We also need to demand that our phones and laptops are being assembled in humane conditions.
Things will improve. One of the most shocking things I learnt from the edition of This American Life is that some of these factories turnover upwards of 10% of their staff every month. That’s unsustainable. These businesses need to improve working conditions and levels of pay. The CEO of these companies should not be liken his employees to animals at a zoo.
The challenge also rests with the one party system in China. There’s a great piece in this week’s Economist discussing some of these issues. Without change, the explosive growth we’ve seen the country manage can’t continue. Factories are closing. China needs to be in a place where it’s not just exporting its goods. They need to be selling to a domestic market. One of the most shocking things I learnt was that few workers even ever see a finished device that they’re working on.
In the meantime, Apple deserves the pressure it’s getting. It’s the biggest electronics manufacturer in the world by market capitalisation, and with that comes enormous responsibility. It can’t play the cool outsider anymore.

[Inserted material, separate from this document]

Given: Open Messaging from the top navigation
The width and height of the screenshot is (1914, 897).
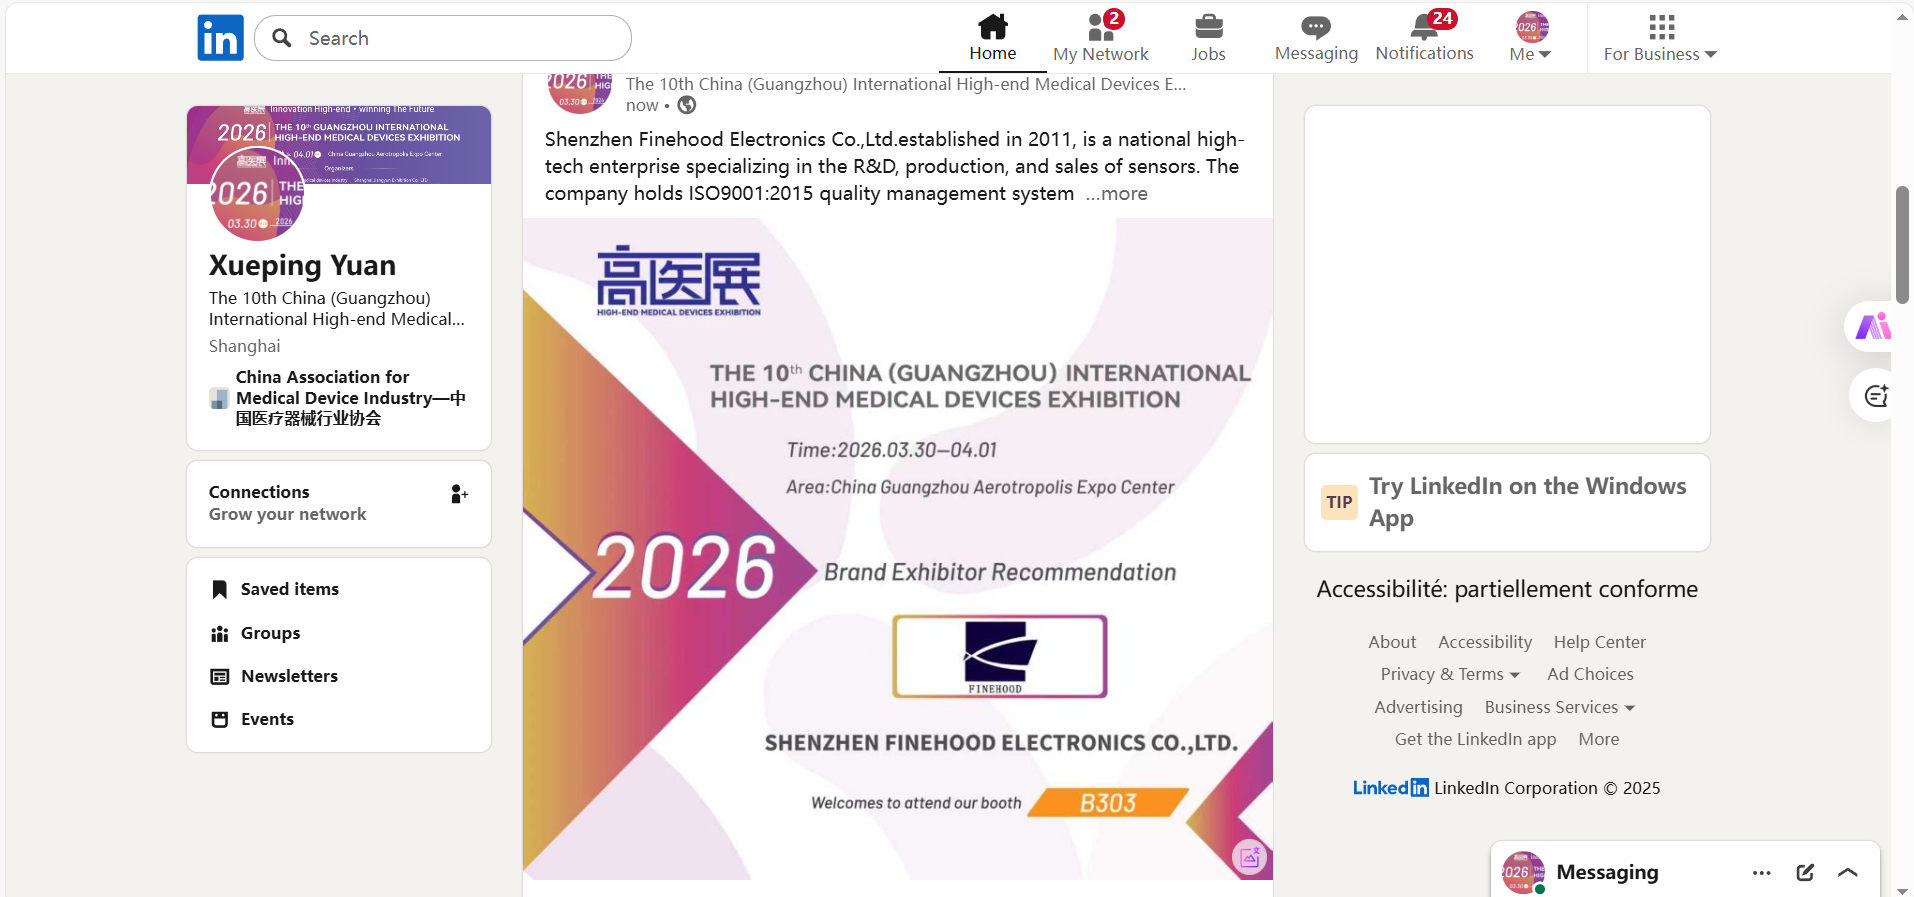Looking at the screenshot, I should (1315, 38).
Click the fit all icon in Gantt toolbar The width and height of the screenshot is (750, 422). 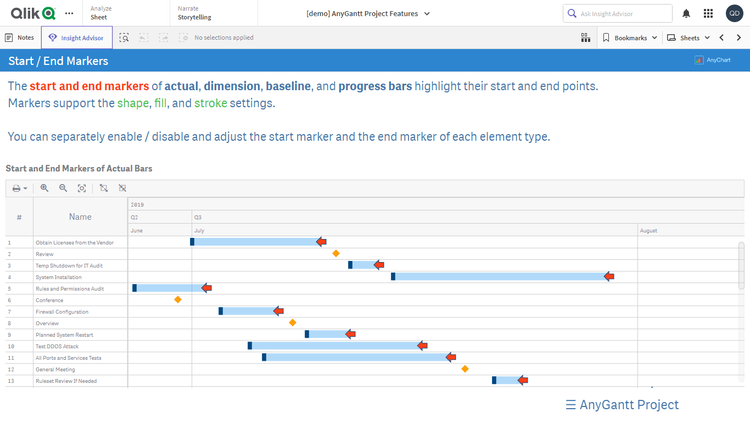pos(82,188)
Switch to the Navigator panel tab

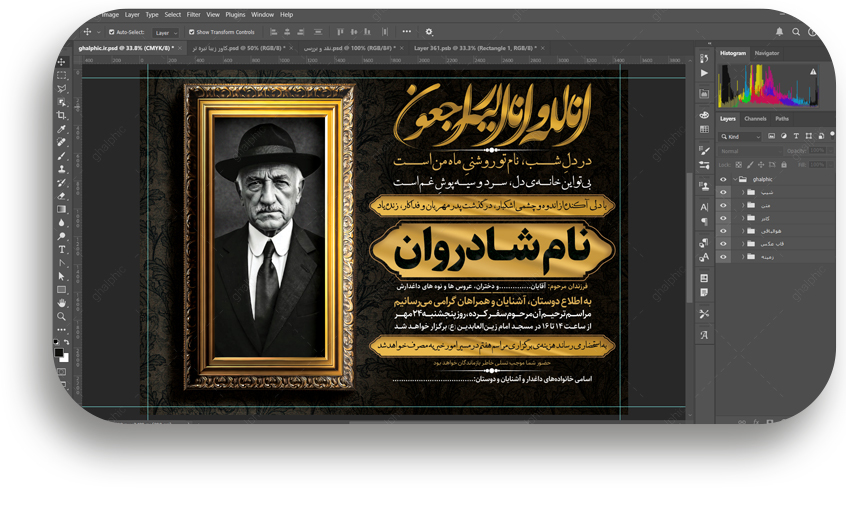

And as consumers we all need to take a long hard look at our devices, and their manufacturers. We need to care about how they were assembled and in what conditions. And we need to make sure that those manufacturers are prepared to answer those tough questions.
[Disclaimer: I typed this piece on an Asus laptop, and own many other products, several of which were probably assembled in China, and quite possibly at a Foxconn plant.] UPDATE: A really interesting take on how Apple does – or rather doesn’t communicate – and how this might have to change, from Rory Cellan-Jones at the BBC News site.
UPDATE 2: And on a related note, an interesting point here made about how it’s cheaper to have devices manufactured abroad from a tax perspective rather than importing the pieces and assembling them in the UK!